Set four years after the events of the first film, “The Lost World: Jurassic Park” follows Ian Malcolm (Jeff Goldblum) as he attempts to bring attention to Jurassic Park and the disastrous efforts by John Hammond (Sir Richard Attenborough) to clone dinosaurs.
Malcolm initially refuses Hammond’s offer to help generate public support against human interference at the former theme park site. But when he learns that his paleontologist girlfriend Sarah Harding (Julianne Moore) has gone to study the creatures in their natural habitat, Malcolm reluctantly agrees to return to the island.
He teams with equipment specialist Eddie Carr (Richard Schiff) and videographer Nick Van Owen (Vince Vaughn) to locate Harding. Along the way he discovers that Hammond’s nephew, Peter Ludlow (Arliss Howard), is selling high-priced expeditions to big-game hunters in a bid to recoup some of his uncle’s losses.
Requiring less exposition than its predecessor, “The Lost World” is heavier on action. It also features one of the franchise’s best sequences when an attempt to set a tyrannosaur pup’s broken leg turns into a showdown between two grown T-Rexes and an unlucky high-tech camper protecting Malcolm, Harding and Van Owen.
Worth noting: The film features the only appearance of Malcolm’s daughter Kelly (Vanessa Lee Chester), a young woman whose aptitude as a gymnast unexpectedly comes in handy during a standoff with a pack of velociraptors.
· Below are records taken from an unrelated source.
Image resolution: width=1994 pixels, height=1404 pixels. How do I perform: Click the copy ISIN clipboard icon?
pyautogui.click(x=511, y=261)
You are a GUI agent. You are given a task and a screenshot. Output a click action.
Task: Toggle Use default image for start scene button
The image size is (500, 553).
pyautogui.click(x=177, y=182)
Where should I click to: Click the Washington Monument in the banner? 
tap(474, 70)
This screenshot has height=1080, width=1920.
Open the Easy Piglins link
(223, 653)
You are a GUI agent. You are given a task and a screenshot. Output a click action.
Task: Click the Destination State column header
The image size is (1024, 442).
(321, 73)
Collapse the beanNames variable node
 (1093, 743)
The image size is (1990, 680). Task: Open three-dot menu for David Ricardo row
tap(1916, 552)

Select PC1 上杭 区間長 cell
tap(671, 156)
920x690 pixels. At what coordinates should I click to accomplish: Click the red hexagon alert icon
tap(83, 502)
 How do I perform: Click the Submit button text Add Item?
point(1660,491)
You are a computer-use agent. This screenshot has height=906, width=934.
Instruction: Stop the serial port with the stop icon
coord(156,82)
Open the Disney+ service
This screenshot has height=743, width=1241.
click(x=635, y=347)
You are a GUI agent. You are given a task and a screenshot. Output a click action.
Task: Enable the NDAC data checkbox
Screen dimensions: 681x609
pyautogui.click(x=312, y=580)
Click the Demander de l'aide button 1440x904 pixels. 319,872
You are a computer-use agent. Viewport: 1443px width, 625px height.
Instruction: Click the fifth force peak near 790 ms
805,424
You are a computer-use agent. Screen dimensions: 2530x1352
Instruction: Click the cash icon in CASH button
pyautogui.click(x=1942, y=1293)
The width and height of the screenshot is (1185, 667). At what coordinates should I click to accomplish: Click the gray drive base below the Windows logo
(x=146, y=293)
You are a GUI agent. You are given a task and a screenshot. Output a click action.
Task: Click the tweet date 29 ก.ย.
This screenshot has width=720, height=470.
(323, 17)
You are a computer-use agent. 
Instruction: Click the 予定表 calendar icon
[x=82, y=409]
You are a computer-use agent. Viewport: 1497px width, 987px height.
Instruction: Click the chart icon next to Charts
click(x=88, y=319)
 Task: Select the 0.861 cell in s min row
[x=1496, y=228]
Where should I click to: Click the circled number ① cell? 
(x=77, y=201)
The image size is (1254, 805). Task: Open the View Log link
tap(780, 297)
The film also incorporates several ideas that were either conceived for the first film or written into Crichton’s book but left out of the adaptation. Meanwhile, Spielberg tacked the San Diego sequence onto the film because it was something he wanted to shoot, figuring he wouldn’t return to the franchise as director.
Did you know? The two T-Rex models used during filming each weighed nine tons. Due to their weight, the crew constructed sets around them rather than moving them onto sets.